Another limitation could be seen in the glass tubes, which were used for the standardised simulation of natural liver vessels. However, it could be shown in previous studies that glass tubes have no influence on mono- and bipolar RFA [Citation13,Citation24]. We observed an increase in coagulation zone size on the opposite side of eccentrically placed vessels. This effect can be explained by a smoother energy distribution within the tissue: the vascular cooling effect acts in a similar way to the internal cooling system of the RF applicators and diminishes tissue carbonisation. This leads to a higher electrical conductivity, which in turn leads to a larger ablation [Citation12]. Another cause of the increase in coagulation zone size could be seen in a direct influence of the glass tube on the electrical field. In monopolar and bipolar RFA the glass tube does not influence the electrical field if the glass tube is situated at least 10 mm away from the electrode(s) [Citation13,Citation24]. However, the glass tube’s insulation may affect the electrical current in multipolar RFA if the glass tube is situated in between two electrodes. This assumption is supported by the findings in our study that the ablation zone increases, when the vessel is placed outside of the ablation centre. However, no cooling effect was observed in experiments with the glass tube but without perfusion (dry run). Therefore, the insulating effect of the glass tube was negotiable in this study.

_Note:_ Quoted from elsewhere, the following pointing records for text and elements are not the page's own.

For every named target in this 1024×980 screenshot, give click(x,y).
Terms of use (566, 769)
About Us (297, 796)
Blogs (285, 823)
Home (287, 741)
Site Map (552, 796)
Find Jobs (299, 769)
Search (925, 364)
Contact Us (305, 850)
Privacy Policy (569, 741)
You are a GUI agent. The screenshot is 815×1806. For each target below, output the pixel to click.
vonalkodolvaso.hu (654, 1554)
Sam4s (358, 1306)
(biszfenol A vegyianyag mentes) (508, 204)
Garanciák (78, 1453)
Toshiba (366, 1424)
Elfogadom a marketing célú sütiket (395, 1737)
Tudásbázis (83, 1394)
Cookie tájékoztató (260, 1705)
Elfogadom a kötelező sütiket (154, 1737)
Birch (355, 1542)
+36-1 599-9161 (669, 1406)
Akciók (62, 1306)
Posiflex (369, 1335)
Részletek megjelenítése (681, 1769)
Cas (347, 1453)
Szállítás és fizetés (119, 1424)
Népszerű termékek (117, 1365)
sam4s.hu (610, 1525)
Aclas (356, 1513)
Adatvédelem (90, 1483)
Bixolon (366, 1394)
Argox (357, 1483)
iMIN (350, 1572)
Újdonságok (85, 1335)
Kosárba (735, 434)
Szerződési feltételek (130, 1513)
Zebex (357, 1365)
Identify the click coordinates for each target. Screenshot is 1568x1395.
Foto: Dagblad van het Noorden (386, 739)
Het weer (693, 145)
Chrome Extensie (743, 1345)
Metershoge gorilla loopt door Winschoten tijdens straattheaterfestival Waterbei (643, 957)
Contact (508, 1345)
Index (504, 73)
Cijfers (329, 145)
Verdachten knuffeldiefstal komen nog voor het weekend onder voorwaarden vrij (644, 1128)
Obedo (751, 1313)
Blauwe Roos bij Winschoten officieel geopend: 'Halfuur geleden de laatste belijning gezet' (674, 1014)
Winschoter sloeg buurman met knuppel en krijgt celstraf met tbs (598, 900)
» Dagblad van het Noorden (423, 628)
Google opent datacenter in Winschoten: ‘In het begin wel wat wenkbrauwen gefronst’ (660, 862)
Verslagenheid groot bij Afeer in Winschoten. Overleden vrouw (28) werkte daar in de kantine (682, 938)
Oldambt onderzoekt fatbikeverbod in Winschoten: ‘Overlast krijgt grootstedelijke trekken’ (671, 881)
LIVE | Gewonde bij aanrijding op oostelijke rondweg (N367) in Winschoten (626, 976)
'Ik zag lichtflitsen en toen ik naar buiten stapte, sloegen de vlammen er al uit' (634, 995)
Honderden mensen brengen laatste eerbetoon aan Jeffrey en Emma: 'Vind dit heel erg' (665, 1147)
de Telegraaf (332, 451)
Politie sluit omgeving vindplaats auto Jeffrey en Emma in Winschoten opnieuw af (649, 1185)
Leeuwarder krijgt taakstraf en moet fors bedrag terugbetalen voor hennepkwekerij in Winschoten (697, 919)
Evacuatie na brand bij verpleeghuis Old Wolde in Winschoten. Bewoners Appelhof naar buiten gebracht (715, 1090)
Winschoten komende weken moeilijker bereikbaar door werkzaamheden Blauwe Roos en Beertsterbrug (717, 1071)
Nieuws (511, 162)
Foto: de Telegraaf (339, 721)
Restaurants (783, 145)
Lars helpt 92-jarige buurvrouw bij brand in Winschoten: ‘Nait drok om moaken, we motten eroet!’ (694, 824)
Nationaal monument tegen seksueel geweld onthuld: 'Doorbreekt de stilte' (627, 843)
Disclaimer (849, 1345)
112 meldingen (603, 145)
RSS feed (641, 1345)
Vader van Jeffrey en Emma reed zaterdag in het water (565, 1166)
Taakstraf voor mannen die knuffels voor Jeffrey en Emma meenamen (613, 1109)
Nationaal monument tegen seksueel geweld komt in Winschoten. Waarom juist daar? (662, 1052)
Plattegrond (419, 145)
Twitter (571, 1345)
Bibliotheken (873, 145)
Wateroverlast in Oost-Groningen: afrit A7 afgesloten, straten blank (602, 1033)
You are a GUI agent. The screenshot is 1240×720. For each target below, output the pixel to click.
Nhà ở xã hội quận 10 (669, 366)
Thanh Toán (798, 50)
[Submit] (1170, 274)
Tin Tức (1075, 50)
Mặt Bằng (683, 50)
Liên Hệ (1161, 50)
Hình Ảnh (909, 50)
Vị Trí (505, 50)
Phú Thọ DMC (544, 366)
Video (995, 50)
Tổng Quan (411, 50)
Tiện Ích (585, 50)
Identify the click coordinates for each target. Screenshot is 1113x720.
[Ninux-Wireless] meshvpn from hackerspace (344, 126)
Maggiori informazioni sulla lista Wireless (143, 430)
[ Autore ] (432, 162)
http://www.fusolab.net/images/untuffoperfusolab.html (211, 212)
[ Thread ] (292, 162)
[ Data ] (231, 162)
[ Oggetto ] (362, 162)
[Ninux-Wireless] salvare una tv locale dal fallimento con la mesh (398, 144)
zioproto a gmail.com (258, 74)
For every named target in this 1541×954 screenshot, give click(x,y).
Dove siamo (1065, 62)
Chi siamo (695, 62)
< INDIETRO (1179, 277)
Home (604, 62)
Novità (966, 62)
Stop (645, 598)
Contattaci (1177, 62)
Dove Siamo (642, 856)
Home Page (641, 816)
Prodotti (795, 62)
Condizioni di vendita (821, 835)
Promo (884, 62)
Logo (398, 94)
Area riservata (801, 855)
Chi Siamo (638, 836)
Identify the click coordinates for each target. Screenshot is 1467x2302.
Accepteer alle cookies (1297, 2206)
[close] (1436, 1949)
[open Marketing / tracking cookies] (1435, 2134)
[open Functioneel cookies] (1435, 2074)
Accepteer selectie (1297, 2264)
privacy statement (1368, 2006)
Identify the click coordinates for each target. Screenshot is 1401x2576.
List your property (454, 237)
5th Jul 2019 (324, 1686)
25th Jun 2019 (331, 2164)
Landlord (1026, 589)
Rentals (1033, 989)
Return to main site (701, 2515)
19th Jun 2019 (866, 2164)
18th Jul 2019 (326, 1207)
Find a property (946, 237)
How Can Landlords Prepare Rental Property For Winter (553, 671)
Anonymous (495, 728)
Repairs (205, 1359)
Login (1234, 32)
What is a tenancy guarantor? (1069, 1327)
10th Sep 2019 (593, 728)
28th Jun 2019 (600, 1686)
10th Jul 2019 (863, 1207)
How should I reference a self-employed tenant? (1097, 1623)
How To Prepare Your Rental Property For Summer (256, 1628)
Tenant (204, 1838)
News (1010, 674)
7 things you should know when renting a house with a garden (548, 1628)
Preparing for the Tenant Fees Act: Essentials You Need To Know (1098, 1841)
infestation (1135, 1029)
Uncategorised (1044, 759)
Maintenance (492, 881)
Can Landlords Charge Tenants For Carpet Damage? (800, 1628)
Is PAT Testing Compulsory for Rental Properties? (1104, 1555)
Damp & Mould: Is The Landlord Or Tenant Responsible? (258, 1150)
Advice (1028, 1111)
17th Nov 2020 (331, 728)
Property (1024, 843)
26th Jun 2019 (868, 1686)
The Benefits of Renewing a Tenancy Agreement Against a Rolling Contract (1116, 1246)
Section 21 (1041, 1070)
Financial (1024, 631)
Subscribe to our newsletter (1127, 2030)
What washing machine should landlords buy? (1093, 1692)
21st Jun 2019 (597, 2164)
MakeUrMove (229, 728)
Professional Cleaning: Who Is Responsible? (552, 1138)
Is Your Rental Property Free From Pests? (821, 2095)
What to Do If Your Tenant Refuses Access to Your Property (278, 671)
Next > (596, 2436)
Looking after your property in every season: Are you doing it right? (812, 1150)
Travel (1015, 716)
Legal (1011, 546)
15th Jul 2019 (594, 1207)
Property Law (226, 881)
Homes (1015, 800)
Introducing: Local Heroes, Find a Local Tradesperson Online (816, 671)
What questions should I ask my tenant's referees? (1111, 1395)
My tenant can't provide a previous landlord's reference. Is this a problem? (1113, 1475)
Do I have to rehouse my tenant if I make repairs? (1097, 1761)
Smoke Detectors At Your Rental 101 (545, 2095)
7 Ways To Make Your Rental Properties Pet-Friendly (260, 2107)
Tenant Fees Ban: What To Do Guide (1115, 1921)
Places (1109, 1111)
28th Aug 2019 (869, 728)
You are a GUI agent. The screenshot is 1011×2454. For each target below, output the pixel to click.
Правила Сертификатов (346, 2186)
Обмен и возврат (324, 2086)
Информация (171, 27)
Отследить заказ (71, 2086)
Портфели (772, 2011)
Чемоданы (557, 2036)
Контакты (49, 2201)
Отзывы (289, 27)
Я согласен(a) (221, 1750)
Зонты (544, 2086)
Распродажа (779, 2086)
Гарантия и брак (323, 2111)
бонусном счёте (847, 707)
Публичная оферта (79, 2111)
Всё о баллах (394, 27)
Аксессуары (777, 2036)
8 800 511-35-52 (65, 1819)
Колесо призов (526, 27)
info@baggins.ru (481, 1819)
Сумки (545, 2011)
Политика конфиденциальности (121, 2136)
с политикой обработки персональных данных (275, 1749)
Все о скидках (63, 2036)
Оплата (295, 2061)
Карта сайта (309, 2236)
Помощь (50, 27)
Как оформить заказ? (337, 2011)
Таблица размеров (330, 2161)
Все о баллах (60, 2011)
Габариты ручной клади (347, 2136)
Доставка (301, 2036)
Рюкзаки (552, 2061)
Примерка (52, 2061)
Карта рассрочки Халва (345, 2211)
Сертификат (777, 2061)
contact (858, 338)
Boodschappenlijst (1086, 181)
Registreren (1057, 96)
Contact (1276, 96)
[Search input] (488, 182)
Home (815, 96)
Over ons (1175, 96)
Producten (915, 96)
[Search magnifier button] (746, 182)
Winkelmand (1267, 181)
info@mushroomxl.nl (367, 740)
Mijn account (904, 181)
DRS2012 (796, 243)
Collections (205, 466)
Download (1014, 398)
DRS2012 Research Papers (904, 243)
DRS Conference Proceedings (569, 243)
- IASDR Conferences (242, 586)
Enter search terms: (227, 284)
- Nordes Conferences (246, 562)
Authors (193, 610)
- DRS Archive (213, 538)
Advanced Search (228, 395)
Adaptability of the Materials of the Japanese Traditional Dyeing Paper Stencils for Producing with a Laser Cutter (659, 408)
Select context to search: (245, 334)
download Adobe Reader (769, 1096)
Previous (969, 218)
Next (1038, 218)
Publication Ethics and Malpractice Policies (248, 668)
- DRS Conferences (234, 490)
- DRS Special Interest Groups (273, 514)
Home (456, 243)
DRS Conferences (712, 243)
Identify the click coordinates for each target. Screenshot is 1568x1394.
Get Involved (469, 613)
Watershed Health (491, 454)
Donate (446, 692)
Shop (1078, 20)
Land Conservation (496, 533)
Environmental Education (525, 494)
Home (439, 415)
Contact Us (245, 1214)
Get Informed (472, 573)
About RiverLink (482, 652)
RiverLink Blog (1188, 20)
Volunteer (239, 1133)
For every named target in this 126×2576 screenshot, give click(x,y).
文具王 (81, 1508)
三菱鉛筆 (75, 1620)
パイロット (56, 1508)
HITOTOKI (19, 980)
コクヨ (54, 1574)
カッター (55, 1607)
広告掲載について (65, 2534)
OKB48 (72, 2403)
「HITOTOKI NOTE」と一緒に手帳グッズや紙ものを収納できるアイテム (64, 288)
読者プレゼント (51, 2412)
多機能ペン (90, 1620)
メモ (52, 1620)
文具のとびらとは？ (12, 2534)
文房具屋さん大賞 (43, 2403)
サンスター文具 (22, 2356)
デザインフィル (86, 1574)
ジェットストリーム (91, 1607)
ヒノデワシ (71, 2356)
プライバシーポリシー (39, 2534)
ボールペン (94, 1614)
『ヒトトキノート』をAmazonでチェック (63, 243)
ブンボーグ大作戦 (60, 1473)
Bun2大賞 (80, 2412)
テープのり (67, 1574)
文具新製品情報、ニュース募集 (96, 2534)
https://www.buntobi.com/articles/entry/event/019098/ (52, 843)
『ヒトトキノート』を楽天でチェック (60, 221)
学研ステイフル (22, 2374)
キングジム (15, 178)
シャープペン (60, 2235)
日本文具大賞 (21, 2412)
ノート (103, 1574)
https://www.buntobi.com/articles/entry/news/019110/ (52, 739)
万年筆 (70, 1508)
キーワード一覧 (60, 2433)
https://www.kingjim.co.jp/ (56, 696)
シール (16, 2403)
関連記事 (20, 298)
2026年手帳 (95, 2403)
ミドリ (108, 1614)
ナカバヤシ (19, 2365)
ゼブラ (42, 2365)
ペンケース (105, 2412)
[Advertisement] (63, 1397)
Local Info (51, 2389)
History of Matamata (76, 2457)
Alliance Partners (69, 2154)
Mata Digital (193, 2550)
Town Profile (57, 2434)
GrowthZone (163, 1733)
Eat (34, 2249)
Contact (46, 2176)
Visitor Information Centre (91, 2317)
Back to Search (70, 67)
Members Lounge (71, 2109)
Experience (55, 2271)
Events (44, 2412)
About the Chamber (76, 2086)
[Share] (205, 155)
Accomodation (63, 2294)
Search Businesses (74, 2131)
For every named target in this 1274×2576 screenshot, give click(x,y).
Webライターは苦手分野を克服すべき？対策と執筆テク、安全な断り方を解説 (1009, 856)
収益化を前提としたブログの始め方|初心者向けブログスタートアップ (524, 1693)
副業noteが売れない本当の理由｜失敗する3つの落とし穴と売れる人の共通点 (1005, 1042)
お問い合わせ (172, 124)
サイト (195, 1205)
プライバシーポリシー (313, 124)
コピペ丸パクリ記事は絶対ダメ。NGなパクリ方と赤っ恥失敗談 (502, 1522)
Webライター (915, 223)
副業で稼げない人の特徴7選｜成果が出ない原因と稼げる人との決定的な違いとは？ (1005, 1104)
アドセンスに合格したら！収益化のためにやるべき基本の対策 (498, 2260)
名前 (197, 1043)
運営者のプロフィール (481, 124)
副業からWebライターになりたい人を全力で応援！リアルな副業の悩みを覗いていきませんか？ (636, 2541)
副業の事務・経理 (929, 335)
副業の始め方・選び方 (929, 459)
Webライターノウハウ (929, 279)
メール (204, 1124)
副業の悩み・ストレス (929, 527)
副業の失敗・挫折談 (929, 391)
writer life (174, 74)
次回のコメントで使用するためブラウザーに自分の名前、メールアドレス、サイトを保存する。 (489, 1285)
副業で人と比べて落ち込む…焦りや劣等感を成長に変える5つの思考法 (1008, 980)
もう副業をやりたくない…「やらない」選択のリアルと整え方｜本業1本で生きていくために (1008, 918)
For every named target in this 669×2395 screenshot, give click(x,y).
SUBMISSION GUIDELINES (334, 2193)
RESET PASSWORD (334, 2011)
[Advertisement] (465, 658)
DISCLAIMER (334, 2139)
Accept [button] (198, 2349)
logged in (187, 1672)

Assuming that our results are confirmed in in vivo studies, the current study could have an essential impact on RFA therapy planning. Temporary blood flow occlusion seems to be reasonable for ablations where a major hepatic vessel is running through the tumour or is directly situated besides the tumour. In addition, hepatic vessels also influence the shape of the ablation, even if they do not have direct contact with the tumour. Therefore, the vascular cooling effect should also be taken into account if the vessel is adjacent to but not in direct contact with the tumour. In such cases it seems to be reasonable to place the applicators slightly away from the tumour towards the hepatic vessel to ensure complete tumour ablation. These considerations may appear somewhat theoretical, since a tumour is rarely situated adjacent to a single hepatic vessel. However, vascular cooling effects are quite complex [Citation34,Citation35]. Therefore, simplification seems to be crucial for the understanding of cooling effects. Moreover, the knowledge of the biophysical basics of cooling effects in RFA builds the basis for the development of numerical simulations for therapy planning [Citation34,Citation36,37].

Conclusions

Vascular cooling effects always occur adjacent to artificial liver vessels in multipolar RFA ex vivo. The applicator-to-vessel geometry has no influence on the size of the vascular cooling effect. However, the distance of the applicator to the vessel has a distinctive impact on the shape of the ablation area. Minor changes in applicator position can lead to incomplete tumour ablation, which is likely to cause tumour recurrence in the clinical situation. In vivo studies will be necessary to confirm these results. A temporary surgical blood flow occlusion, e.g. by a Pringle manoeuvre, seems to be advisable for the safe use of multipolar RFA next to major hepatic vessels until further studies are performed.

Disclosure statement

This study was supported by a grant from the “Deutsche Forschungsgemeinschaft” (Ref.-No. RI1131/3-3). The authors have no disclosures to make of any financial or personal relationships with other people or organisations that could inappropriately influence (bias) their work. The authors alone are responsible for the content and writing of the paper.